Module 8 Lesson 2: Source Attribution
Proving the Answer. How to extract citations and references to show users exactly where the AI found its information.
Citations: The Proof of Truth
In a professional setting, "Because the AI said so" is not an acceptable answer. Users need to see the Evidence. Bedrock Knowledge Bases provide granular Citations that map specific sentences in the answer to specific pages in your PDFs.
1. Extracting Citations
The retrieve_and_generate response contains a citations key.
# Assuming you ran the code from Lesson 1
citations = response.get("citations", [])
for citation in citations:
for reference in citation["retrievedReferences"]:
# The actual snippet used
text = reference["content"]["text"]
# The S3 path or location
source = reference["location"]["s3Location"]["uri"]
print(f"Source: {source}")
print(f"Snippet: {text[:100]}...")
2. Why Citations Matter
- Trust: Users are more likely to trust the AI if they can click a link to the PDF.
- Safety: If an AI gives wrong advice, citations allow a human expert to see where the logic broke.
- Copyright: Proper attribution for the source data.
3. Visualizing the Linkage
graph LR
Answer["The insurance covers dental [1]"]
Answer -.-> Cit["[1] Page 4 of Policy.pdf"]
Cit --> PDF[Original Document]
4. Metadata and Filtering
You can add custom Metadata to your S3 files (e.g., department: "HR").

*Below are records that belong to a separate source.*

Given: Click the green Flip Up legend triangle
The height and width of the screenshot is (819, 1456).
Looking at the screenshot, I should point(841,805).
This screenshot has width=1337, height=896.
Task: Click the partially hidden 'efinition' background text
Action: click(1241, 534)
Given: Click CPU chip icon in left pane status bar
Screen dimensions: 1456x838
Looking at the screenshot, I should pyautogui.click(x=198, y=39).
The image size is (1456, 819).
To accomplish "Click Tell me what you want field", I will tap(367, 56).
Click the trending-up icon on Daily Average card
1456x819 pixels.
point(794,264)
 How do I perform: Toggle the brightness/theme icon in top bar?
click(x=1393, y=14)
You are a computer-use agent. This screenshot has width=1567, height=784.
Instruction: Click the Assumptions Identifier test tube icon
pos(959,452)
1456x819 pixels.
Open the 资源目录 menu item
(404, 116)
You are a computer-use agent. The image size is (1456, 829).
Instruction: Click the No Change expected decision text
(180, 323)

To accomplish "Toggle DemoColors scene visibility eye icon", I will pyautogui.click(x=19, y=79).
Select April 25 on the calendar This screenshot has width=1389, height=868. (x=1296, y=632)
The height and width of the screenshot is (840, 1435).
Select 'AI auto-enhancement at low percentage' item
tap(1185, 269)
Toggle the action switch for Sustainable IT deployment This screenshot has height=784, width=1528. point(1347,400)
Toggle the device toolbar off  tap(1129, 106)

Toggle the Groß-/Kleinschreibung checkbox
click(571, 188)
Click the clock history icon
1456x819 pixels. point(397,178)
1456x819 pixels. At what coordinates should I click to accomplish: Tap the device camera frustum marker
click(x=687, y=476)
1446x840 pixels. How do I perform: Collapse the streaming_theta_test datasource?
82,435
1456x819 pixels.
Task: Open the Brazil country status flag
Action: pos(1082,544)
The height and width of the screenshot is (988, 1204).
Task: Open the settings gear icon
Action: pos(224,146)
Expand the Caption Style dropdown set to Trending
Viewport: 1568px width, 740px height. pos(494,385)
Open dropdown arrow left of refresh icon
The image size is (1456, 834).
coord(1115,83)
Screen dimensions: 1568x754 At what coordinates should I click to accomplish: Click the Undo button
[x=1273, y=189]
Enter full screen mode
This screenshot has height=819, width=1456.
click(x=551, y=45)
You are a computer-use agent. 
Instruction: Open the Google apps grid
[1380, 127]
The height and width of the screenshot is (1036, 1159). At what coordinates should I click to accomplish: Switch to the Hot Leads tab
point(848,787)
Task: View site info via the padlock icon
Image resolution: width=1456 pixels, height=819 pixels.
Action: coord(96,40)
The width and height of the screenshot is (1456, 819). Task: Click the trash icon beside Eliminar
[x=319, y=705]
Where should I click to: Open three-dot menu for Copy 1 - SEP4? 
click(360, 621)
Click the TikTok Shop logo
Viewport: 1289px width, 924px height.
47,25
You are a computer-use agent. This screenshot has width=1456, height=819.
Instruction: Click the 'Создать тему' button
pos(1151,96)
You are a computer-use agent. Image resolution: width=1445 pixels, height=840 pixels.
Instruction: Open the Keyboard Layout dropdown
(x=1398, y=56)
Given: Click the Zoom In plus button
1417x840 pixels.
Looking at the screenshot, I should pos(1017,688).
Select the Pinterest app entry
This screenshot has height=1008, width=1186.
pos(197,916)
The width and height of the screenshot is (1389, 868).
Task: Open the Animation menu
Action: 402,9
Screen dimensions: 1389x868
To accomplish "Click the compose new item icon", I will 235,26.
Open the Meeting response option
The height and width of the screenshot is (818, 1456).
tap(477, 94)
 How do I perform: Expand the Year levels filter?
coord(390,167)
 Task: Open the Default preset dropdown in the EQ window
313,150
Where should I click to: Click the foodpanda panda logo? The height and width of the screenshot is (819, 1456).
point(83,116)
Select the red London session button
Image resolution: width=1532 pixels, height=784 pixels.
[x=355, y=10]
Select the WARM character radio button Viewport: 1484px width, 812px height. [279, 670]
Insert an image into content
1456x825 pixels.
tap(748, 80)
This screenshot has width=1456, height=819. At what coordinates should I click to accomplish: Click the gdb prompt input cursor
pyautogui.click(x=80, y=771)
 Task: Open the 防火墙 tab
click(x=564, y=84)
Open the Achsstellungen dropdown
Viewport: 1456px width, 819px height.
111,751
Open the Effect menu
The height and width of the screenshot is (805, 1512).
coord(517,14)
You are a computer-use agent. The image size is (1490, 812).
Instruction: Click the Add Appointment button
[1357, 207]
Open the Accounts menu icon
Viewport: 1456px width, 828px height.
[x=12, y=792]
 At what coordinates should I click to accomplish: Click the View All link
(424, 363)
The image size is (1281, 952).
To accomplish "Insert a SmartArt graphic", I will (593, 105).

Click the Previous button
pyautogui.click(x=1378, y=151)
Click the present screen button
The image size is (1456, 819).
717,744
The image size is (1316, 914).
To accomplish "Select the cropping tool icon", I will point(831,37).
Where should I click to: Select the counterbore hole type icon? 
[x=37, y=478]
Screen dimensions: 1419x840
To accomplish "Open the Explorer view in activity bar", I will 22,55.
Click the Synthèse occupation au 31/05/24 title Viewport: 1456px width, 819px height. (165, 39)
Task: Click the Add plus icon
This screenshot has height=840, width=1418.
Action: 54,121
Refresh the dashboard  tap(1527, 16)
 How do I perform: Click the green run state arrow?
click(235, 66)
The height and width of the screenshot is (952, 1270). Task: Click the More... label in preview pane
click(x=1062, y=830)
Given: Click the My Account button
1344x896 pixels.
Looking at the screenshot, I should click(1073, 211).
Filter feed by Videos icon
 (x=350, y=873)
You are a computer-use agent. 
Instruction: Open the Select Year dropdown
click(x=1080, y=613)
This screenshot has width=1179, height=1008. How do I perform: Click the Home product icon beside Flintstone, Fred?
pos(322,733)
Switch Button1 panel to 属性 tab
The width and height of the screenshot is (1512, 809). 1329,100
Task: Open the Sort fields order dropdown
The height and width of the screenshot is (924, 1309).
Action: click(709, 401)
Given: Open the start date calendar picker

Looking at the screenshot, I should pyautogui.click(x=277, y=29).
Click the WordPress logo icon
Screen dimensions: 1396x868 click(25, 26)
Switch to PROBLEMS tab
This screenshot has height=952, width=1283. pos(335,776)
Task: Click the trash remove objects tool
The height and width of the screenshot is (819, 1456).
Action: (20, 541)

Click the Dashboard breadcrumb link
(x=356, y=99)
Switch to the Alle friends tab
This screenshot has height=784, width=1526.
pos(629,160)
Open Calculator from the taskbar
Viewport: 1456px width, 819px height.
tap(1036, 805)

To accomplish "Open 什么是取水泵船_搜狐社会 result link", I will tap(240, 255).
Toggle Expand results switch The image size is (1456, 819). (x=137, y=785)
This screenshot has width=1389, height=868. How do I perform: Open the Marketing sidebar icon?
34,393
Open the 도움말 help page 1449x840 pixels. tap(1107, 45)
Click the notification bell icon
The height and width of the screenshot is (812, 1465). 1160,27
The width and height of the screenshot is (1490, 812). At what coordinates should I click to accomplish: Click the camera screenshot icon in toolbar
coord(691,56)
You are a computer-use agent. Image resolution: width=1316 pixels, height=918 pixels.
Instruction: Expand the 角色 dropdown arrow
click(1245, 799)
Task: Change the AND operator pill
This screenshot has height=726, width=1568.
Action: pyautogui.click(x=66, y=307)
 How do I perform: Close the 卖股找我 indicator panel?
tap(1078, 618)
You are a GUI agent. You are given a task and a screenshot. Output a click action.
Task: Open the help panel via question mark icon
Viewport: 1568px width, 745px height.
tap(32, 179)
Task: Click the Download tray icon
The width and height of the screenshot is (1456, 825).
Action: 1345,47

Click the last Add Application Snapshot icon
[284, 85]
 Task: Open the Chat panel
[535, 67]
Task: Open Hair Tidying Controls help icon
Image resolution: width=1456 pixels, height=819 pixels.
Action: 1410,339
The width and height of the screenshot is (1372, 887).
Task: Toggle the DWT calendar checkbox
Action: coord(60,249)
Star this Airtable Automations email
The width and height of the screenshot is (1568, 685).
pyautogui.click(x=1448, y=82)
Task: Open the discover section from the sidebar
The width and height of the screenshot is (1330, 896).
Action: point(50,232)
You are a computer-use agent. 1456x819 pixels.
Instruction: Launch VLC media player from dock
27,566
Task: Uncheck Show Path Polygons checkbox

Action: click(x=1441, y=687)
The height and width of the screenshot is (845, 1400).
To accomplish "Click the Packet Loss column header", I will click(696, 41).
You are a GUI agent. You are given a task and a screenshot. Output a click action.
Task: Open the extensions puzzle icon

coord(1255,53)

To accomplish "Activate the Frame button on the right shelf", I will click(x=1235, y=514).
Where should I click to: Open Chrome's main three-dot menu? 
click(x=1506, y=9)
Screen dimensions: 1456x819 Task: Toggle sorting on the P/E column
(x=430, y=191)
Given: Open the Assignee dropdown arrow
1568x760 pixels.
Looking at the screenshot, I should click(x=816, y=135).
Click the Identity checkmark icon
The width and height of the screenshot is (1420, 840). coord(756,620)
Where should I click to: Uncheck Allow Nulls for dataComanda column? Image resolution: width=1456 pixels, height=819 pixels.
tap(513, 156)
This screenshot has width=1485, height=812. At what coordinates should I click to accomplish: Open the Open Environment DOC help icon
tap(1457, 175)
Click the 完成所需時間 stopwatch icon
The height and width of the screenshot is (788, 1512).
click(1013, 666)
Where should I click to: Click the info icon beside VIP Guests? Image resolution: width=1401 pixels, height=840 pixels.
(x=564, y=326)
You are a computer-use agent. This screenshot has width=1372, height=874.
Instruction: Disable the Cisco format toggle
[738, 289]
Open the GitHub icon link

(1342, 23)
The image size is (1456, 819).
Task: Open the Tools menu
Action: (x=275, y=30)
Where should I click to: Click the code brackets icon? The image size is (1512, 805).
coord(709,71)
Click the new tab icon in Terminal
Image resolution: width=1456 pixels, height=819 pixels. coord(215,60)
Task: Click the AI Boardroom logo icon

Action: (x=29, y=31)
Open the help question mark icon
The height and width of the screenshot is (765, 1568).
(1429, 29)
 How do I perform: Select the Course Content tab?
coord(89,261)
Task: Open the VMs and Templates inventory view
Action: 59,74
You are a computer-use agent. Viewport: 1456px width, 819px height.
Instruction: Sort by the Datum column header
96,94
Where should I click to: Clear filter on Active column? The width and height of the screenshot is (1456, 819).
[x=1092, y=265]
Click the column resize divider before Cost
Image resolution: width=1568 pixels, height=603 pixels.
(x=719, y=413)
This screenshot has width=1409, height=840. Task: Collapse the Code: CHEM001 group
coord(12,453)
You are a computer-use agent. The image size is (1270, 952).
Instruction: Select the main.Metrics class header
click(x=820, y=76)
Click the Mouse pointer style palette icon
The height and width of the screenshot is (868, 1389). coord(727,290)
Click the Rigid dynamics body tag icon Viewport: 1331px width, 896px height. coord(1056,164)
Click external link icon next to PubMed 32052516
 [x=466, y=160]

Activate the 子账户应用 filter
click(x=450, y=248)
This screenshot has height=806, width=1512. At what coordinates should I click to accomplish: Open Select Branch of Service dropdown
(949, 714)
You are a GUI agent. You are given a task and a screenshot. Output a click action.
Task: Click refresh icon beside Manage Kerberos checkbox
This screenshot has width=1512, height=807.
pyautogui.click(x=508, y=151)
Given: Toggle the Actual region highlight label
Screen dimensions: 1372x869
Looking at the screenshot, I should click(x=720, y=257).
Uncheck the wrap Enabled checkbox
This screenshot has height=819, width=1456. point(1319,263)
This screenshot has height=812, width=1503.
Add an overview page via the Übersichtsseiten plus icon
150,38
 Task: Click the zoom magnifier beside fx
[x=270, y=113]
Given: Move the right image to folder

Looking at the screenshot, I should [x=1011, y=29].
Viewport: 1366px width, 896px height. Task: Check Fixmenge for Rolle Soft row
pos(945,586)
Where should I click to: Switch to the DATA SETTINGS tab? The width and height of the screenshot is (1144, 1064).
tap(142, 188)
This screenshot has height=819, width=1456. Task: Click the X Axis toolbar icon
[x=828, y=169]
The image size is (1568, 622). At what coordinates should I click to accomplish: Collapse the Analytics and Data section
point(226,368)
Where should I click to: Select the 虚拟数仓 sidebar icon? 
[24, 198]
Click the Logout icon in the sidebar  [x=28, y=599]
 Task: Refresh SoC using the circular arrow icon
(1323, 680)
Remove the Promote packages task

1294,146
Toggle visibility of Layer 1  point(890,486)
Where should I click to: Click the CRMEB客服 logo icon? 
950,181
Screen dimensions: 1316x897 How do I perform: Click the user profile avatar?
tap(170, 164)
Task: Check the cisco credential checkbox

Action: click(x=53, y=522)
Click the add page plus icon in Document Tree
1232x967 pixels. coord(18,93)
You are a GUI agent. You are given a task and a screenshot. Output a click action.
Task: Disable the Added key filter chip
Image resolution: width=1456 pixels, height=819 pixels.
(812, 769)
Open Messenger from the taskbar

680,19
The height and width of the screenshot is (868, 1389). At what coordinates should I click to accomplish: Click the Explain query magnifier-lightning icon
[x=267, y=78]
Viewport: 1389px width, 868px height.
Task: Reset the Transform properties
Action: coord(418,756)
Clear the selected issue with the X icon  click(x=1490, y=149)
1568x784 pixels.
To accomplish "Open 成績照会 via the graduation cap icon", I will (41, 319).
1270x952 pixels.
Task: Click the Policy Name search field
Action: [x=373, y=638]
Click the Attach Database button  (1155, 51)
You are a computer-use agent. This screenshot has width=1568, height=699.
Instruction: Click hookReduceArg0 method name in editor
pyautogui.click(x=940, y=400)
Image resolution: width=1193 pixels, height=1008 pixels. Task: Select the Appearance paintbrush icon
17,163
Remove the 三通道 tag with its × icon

When you query the KB, you can Filter the results:
"filter": {
"equals": {
"key": "department",
"value": "HR"
}
}
This ensures a Finance employee doesn't accidentally see HR files during their search.
Summary
- Citations provide verifiable evidence for AI answers.
retrievedReferencescontain the location and snippet for each turn.- Metadata allows for fine-grained security filtering during retrieval.
- Displaying sources is a mandatory UX Best Practice for RAG apps.